Skip to content

First Steps: Episode 1

Episode Topic
0 How can I install the tools?
1 How can I use the static data?
2 How can I distribute my jobs on the cluster (Slurm)?
3 How can I organize my jobs with Snakemake?
4 How can I combine Snakemake and Slurm?

This is part one of the "First Steps" BIH Cluster Tutorial. Here we will build a small pipeline with alignment and variant calling. The premise is that you have the tools installed as described in Episode 0. For this episode, please make sure that you are on a compute node. As a reminder, the command to access a compute node with the required resources is

$ srun --time 7-00 --mem=8G --ntasks=8 --pty bash -i

Tutorial Input Files

We will provide you with some example FASTQ files, but you can use your own if you like. You can find the data here:

  • /data/cephfs-1/work/projects/cubit/tutorial/input/test_R1.fq.gz
  • /data/cephfs-1/work/projects/cubit/tutorial/input/test_R2.fq.gz

Creating a Project Directory

First, you should create a folder where the output of this tutorial will go. It would be good to have it in your work directory in /fast/users/$USER, because it is faster and there is more space available.

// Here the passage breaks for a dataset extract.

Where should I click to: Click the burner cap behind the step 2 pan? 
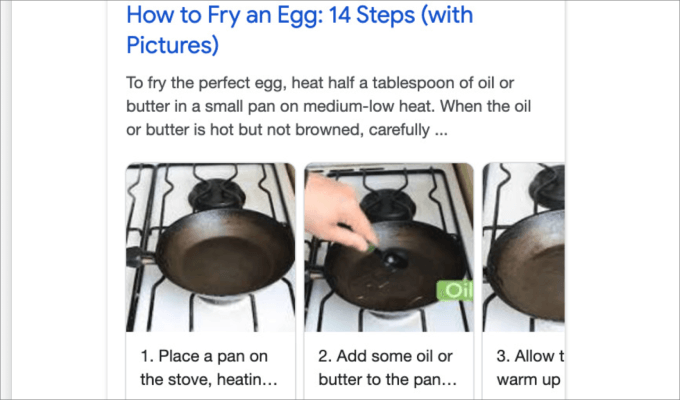click(387, 204)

(first-steps) $ mkdir -p /fast/users/$USER/work/tutorial/episode1
(first-steps) $ pushd /fast/users/$USER/work/tutorial/episode1

Quotas / File System limits

  • Note well that you have a quota of 1 GB in your home directory at /fast/users/$USER. The reason for this is that nightly snapshots and backups are created for this directory which are precious resources.
  • This limit does not apply to your work directory at /fast/users/$USER/work. The limits are much higher here but no snapshots or backups are available.
  • There is no limit on your scratch directory at /fast/users/$USER/scratch. However, files placed here are automatically removed after 2 weeks. This is only appropriate for files during download or temporary files.

Creating a Directory for Temporary Files

In general it is advisable to have a proper temporary directory available. You can create one in your ~/scratch folder and make it available to the system.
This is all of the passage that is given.